Huge building, probably a quarter full – but that is several hundred people. It felt well attended. Very diverse congregation (in age and race) united in reverence. Immediately after, there was another mass (English) with about the same number in the congregation.
Did anyone welcome you personally?
No. The church is used all the time by people who are attending to their devotions, so it feels welcoming without meeting and greeting.
Was your pew comfortable?
Yes. Traditional wooden chair. Kneeling is made easy and everyone does it.
How would you describe the pre-service atmosphere?
Prayer-filled. There were crying babies at moments but they didn't shatter that depth of piety.
What were the exact opening words of the service?
The Asperges: ‘Asperges me, Domine, hyssopo et mundabor ...’ (You will sprinkle me, O Lord, with hyssop, and I shall be made clean …).
What books did the congregation use during the service?
The Oratory Mass Book, which has both Latin and English. The congregation all knew the responses in Latin.
What musical instruments were played?
Organ (oh dear – read on!). It is an opus of Rushworth & Dreaper of Liverpool, and was rebuilt in 1987 by Nicholson & Co. Ltd of Malvern. The choir sang the entire service in Gregorian chant.

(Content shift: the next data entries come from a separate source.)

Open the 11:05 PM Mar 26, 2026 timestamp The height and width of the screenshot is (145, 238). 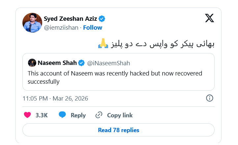coord(55,99)
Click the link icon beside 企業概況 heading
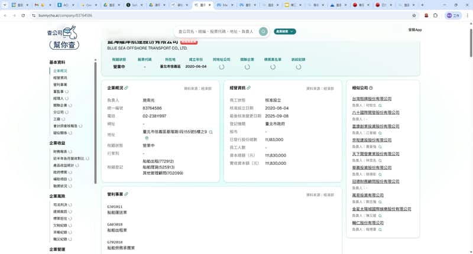The height and width of the screenshot is (254, 473). coord(126,88)
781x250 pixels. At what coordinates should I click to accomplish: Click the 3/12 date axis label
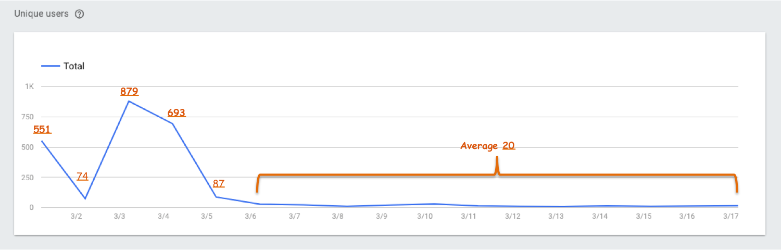(512, 216)
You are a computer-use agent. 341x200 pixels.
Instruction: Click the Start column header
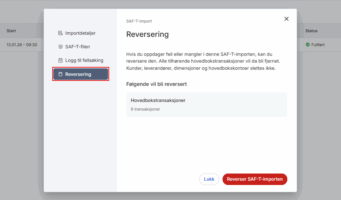click(x=11, y=31)
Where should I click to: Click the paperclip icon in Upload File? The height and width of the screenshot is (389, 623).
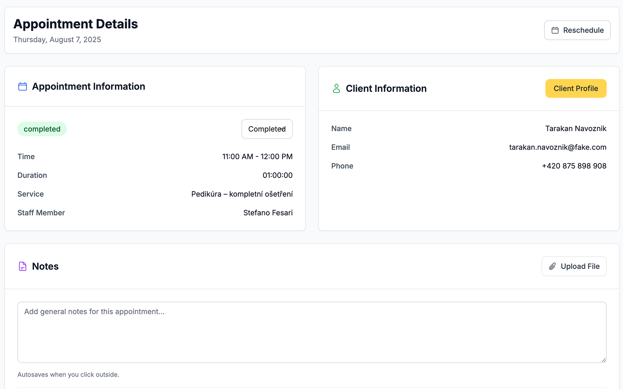[x=552, y=266]
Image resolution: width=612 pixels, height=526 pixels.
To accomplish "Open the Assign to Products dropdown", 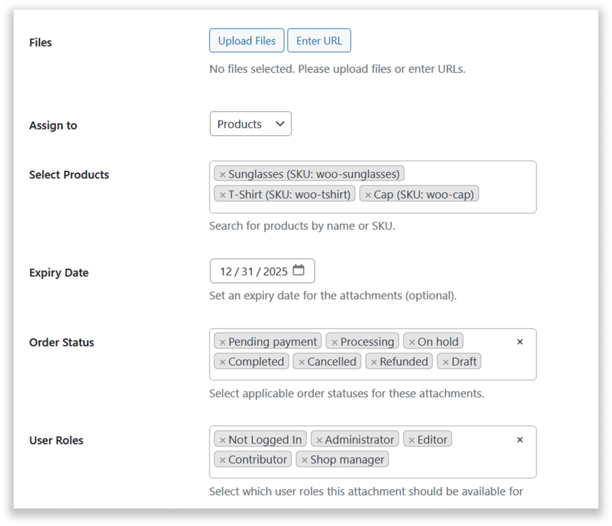I will pyautogui.click(x=250, y=124).
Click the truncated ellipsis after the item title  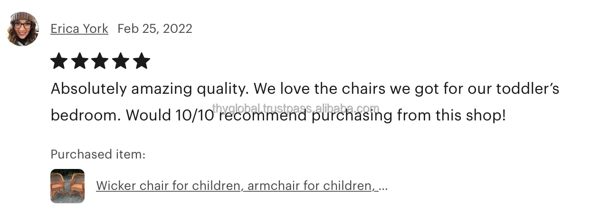tap(383, 186)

Did anything distract you?
The organ, which was played mercilessly over the top of the singers. They were singing their socks off up there but the organ drowned them.
Was the worship stiff-upper-lip, happy clappy, or what?

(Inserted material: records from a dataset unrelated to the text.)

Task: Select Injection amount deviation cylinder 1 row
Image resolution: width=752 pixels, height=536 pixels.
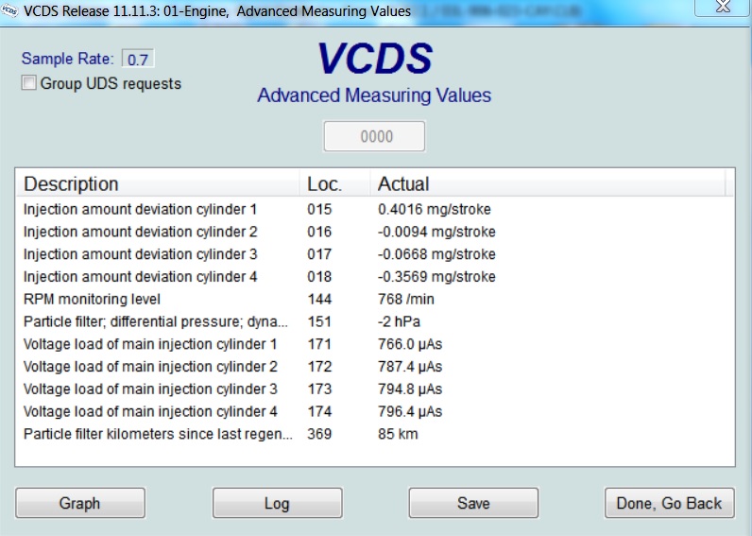Action: 140,209
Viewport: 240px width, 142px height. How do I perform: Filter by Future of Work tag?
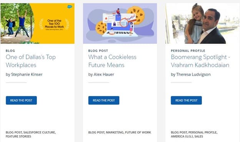click(138, 132)
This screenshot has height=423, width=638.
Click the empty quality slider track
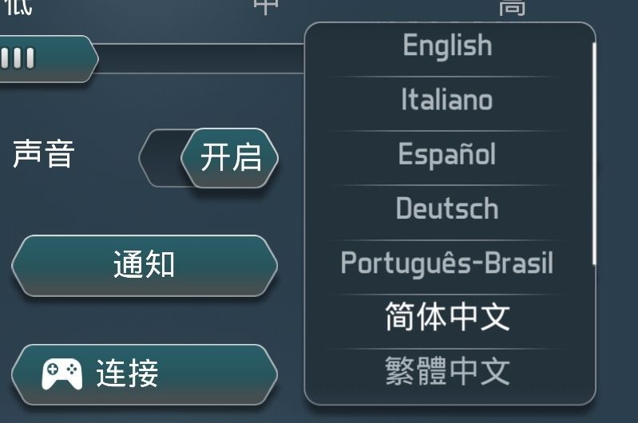click(200, 58)
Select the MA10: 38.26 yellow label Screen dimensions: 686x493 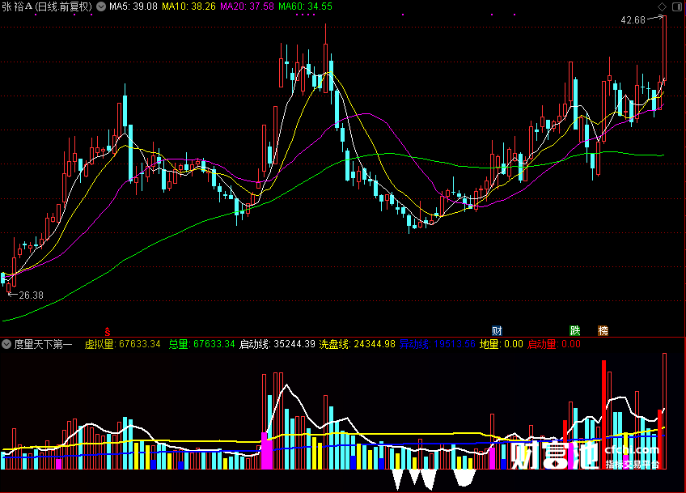click(188, 6)
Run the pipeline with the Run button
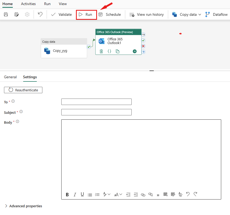230x215 pixels. click(x=86, y=14)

Very reverential, with incense, much taking off and putting on of headgear, genuflecting, breast-beating, procession with candles. Interestingly, confessions were also being heard during mass, and people were queuing up beside me for confession.
Exactly how long was the sermon?
On a scale of 1-10, how good was the preacher?

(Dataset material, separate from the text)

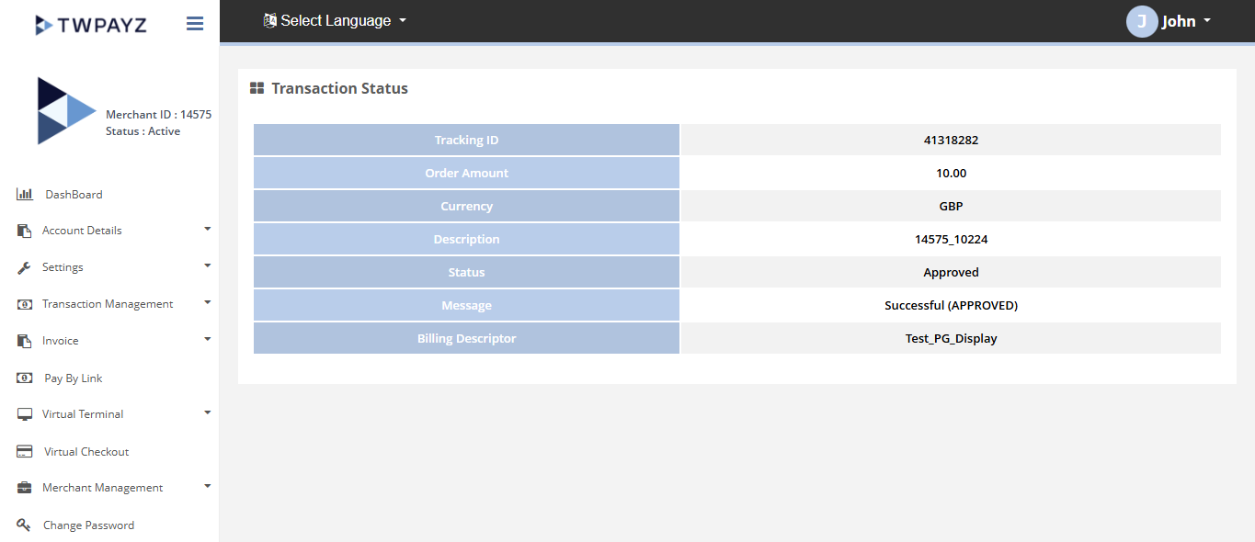
Task: Click the Virtual Terminal monitor icon
Action: point(25,414)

3 — More an appeal than a sermon. The preacher was there to tell us about his charity, which he did, having said how grateful he was to be there.
In a nutshell, what was the sermon about?
Short description of their work in Syria and Malawi. We are called to share our love of God and to be generous. He made three requests: for money, prayer, and more knowledge of his cause.
Which part of the service was like being in heaven?
Dramatic interior, with clouds of incense climbing up shafts of sunlight. Singing would have been wonderful if only we could have heard it.
And which part was like being in... er... the other place?
The organ. Why do church musicians think Gregorian chant must be sung to organ accompaniment? If they think the congregation needs support in singing, the choir was there to supply that.
What happened when you hung around after the service looking lost?
Nothing. The next congregation was hard on the heels of the recessional.
How would you describe the after-service coffee?
Sorry. I didn't sample it. They were very intent on selling cakes to each other.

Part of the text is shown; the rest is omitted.